We have this amazing group of viewers where we can do a joke without explaining the joke. You had to watch episode seven last season otherwise you don’t get what Gary’s talking about and that’s one of the great things about our audience, which is they’re really smart and they’re good with it. It’s a callback to episode seven from season five and we’re not explaining it. You either get it or you don’t.
What does this mean from here, is it still somewhat unfinished between Selina and Tom?
I don’t believe it’s finished. Despite the fact that Tom has a wife and baby on the way. In some ways, they’re never going to be finished. There’s no satisfactory answer. It’s not like the end of the third Batman movie where you’re going to see Batman and Catwoman having dinner in France — that’s not this.

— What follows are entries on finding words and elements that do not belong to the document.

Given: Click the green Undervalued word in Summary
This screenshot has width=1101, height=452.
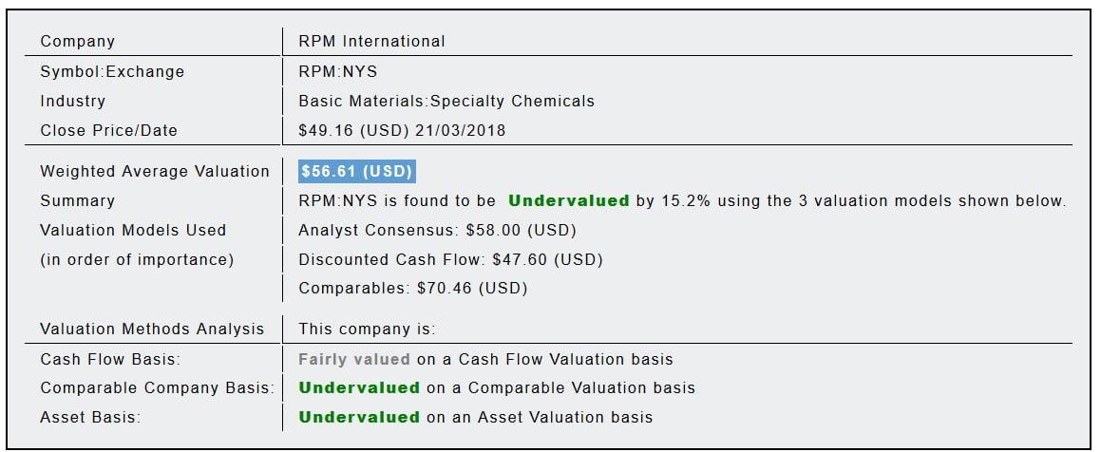Looking at the screenshot, I should tap(568, 200).
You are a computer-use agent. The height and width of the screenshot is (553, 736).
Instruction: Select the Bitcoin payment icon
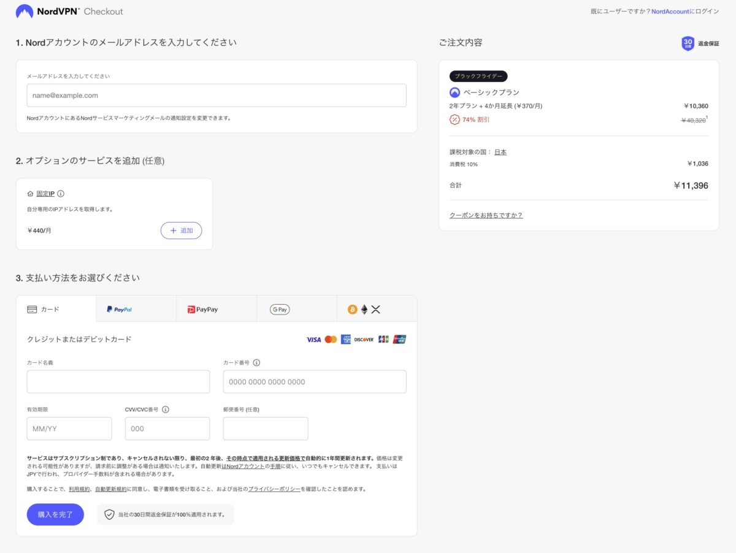point(352,309)
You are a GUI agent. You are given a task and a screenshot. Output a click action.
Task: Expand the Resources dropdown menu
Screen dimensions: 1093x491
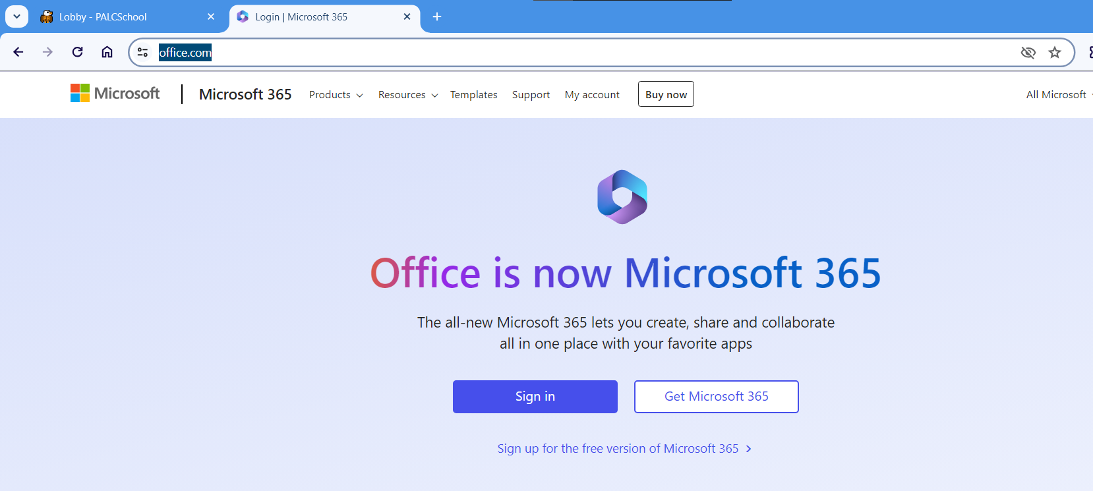pos(407,95)
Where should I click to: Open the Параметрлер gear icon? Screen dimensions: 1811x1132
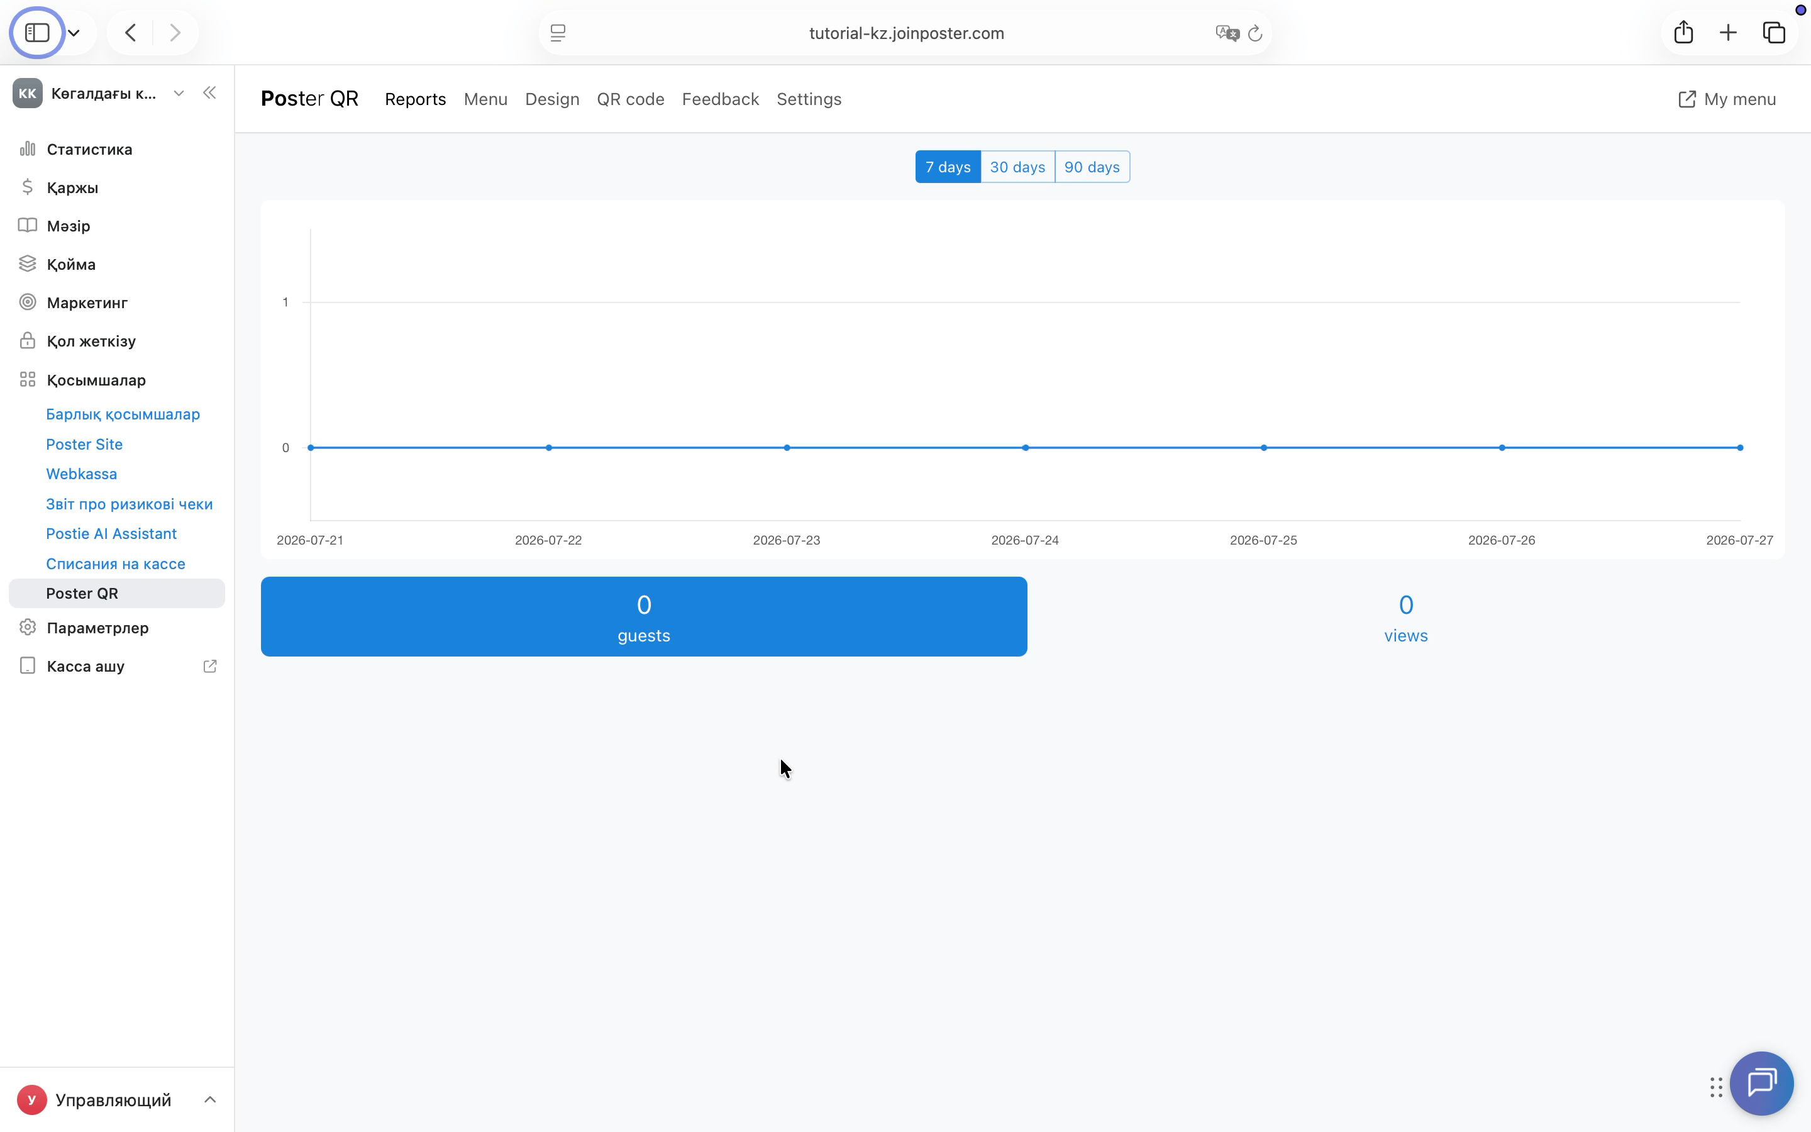click(28, 627)
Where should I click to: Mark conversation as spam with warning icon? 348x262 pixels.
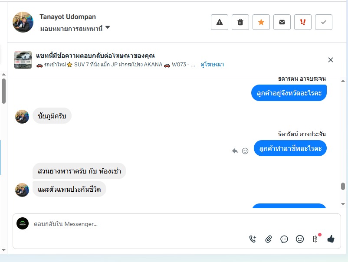click(x=219, y=22)
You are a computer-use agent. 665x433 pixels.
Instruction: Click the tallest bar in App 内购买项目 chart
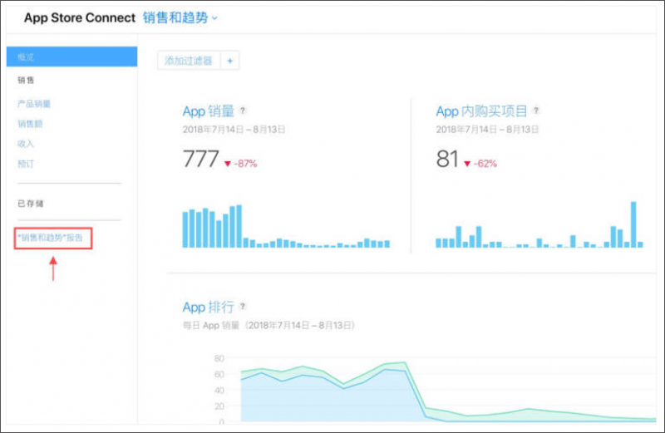[633, 224]
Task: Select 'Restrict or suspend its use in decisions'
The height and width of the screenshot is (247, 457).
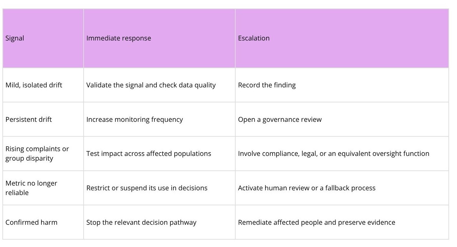Action: 147,188
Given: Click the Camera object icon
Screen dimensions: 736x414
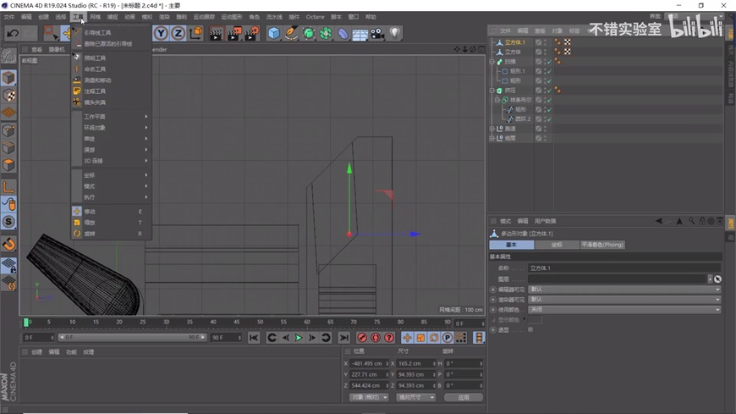Looking at the screenshot, I should (x=377, y=34).
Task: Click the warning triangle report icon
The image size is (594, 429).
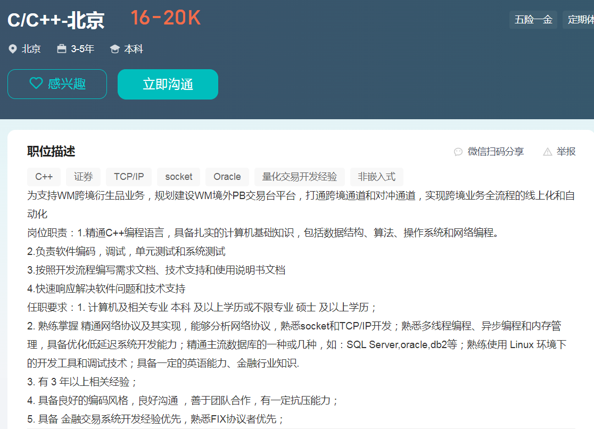Action: point(547,152)
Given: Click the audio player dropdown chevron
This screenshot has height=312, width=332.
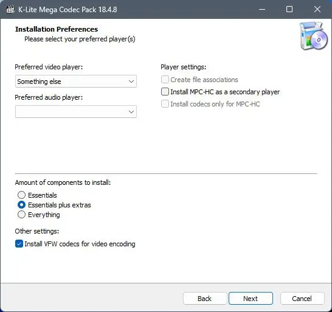Looking at the screenshot, I should pos(131,112).
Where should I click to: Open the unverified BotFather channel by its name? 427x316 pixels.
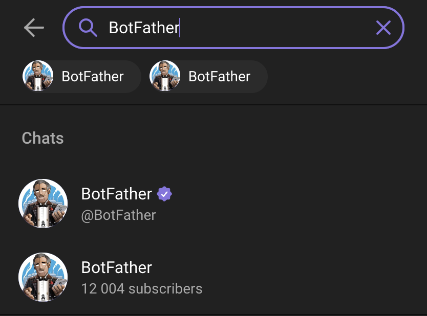click(117, 267)
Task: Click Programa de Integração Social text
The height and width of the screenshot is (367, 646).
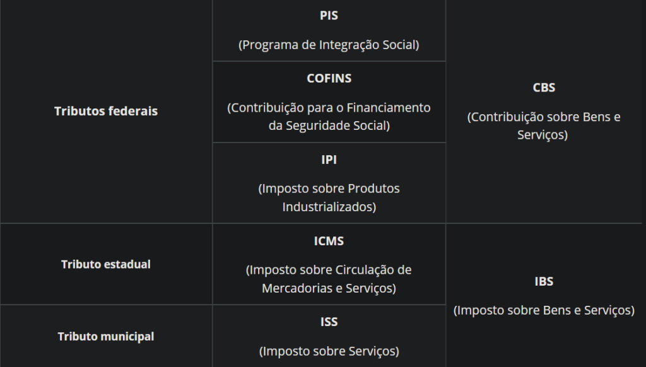Action: [x=329, y=45]
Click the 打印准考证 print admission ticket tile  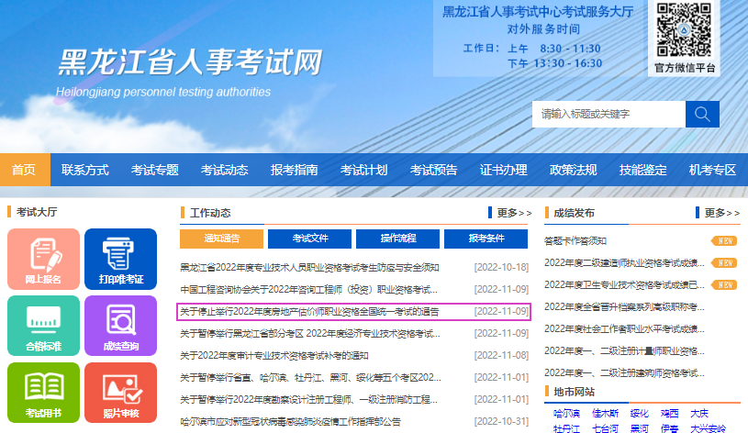pyautogui.click(x=120, y=259)
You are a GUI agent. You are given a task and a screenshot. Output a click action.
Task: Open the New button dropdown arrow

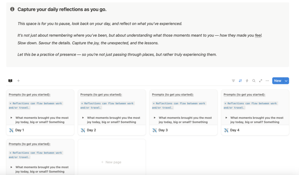[x=286, y=81]
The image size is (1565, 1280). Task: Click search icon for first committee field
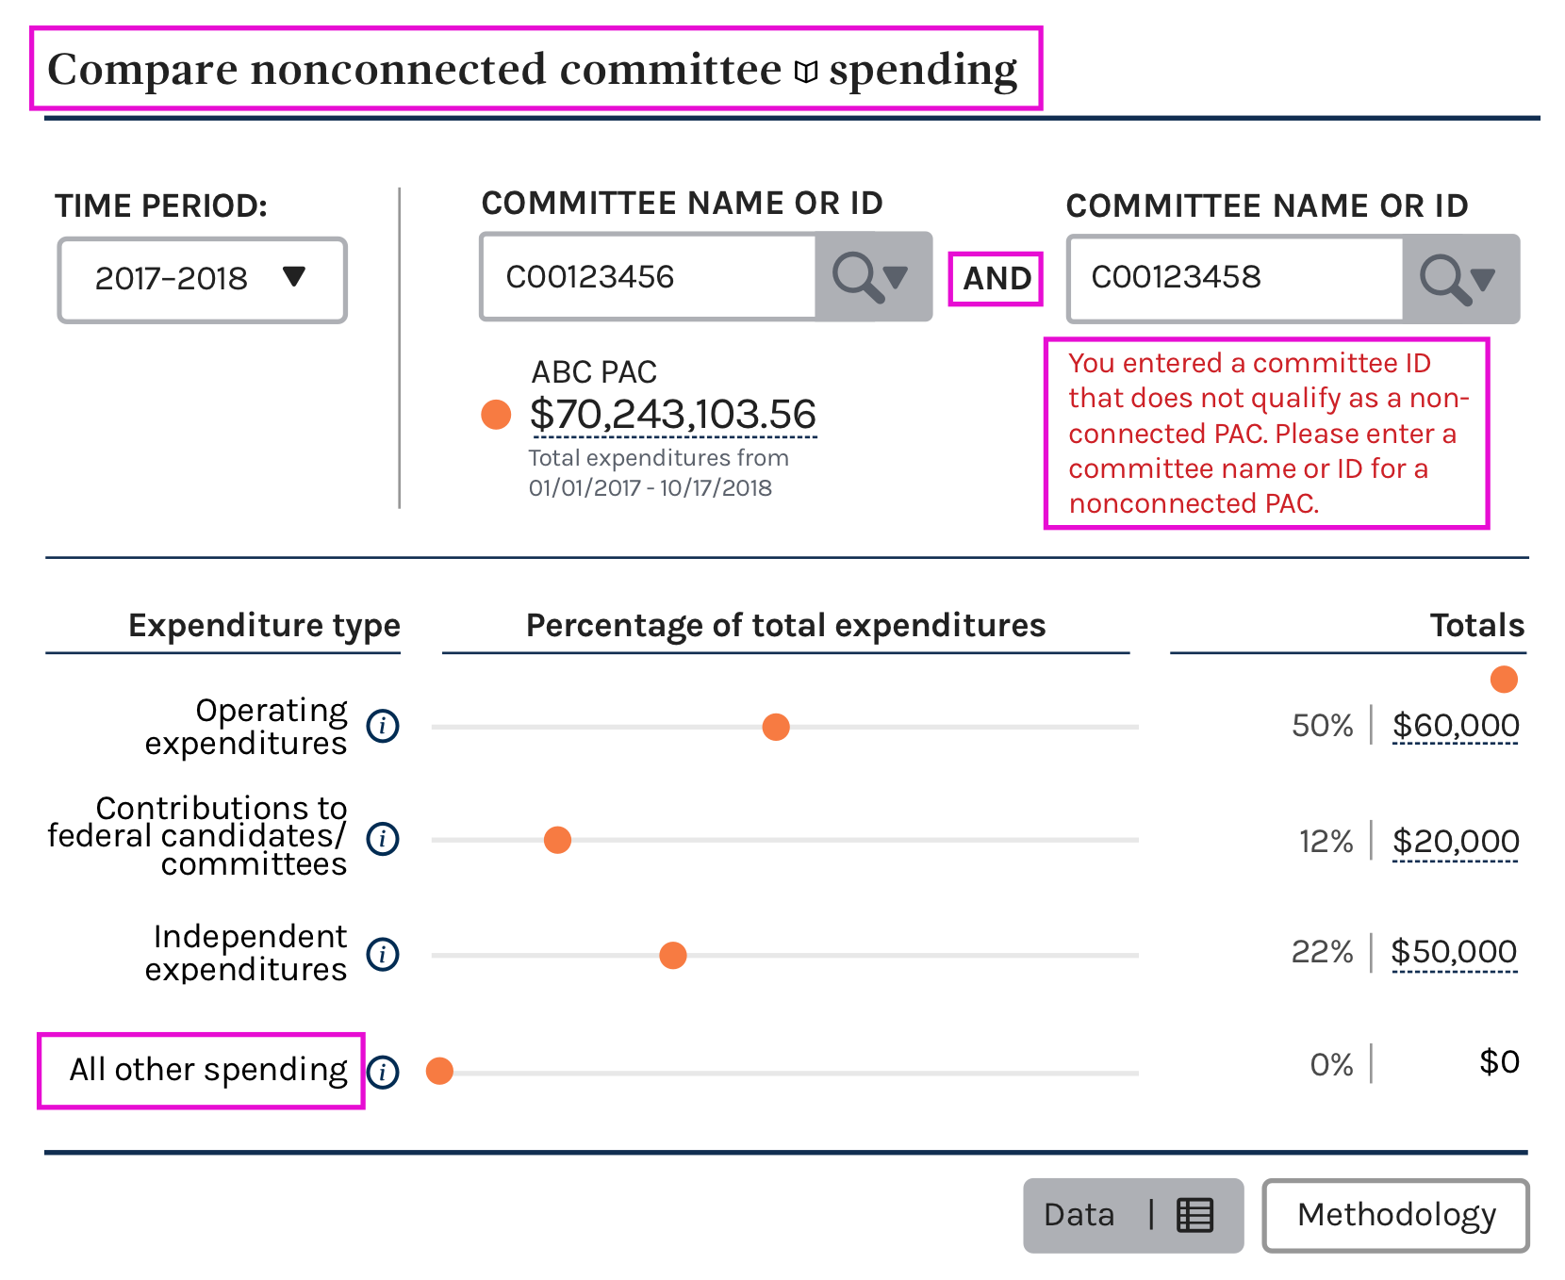tap(857, 277)
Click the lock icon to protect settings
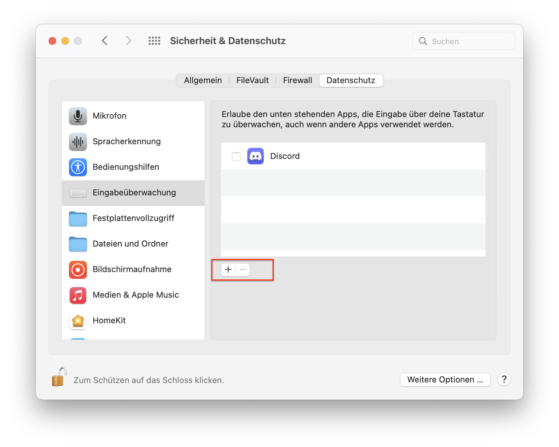This screenshot has width=559, height=447. (x=59, y=377)
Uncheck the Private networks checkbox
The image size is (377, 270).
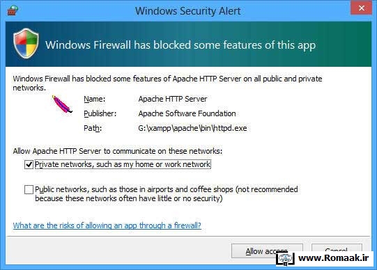[x=29, y=165]
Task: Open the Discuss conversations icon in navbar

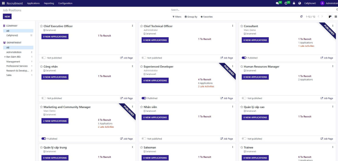Action: click(278, 3)

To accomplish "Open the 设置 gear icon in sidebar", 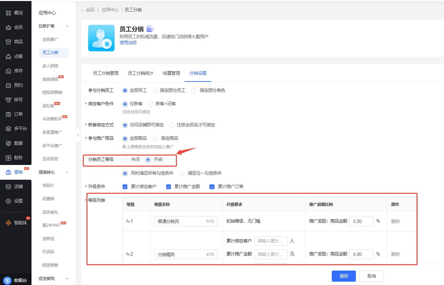I will [9, 201].
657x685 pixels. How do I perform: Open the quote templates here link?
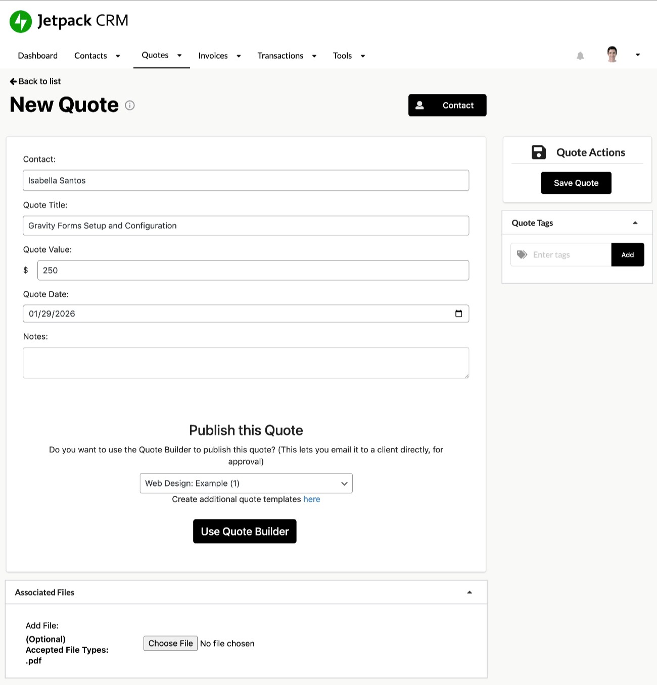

Would you go so far as to say Tom is Selina’s soulmate?
If you think about these different guys that Selina’s been around, in his desires for the presidency and their similar background of rising up in the Senate, he certainly gets her. In some different way with Ambassador Jaffar (Usman Ally), the way the two of them were taking on geopolitical issues was fun to her because she had in a way an equal partner. That’s something very specific with Selina. With Andrew and some of these other guys, like Ray the trainer if you go that far back, a lot of them are lesser guys. I’m not the spokesperson for strong, powerful women, but I think it’s an issue of strong, powerful women wanting and being able to find an equal. Especially when so many guys like Tom James are dating young trophy wives.
What does it say that both Hugh and Andrew moved on from Selina with these younger blondes?
With Andrew, I think of him as moving onto anything and everything. Andrew basically gets any woman he wants, there’s something very charismatic about him. Tom is following a little bit of a stereotypical path of a big hedge fund, older-guy type who finds this blonde trophy wife. That’s not unknown in the greater New York City area.
You’ve talked about Selina’s inability and desire to break the Andrew cycle with the men in her life. Is Tom breaking the cycle and is there some alternate world where they could actually work?
I think once upon a time maybe, now I think they wish they could. But it’s hard to say if it ever really could.
All season long Selina has been saying she spent time away at the “spa,” and now she finally comes clean to Tom and spits out that she thought about him while in the “loony bin.” Why is she honest now?
She tells a lot of truths in that scene to him in particular that she doesn’t to a lot of other people. She calls it a loony bin and doesn’t say “spa.” In that scene, Julia has this amazing ability to play so many emotions at one time. When she has this revelatory moment at the end where she talks about having a crush on him and about Tom holding her hand, I get little chills from that every time I watch that. Both the rawness of emotion and the believability and the realization of perhaps what could have been. It’s Selina unrecognizable for a minute, in a great way.
Did you toy with a version where they weren’t interrupted and went at it again?
No, it’s always interrupted. These things never quite finish themselves the way you want to.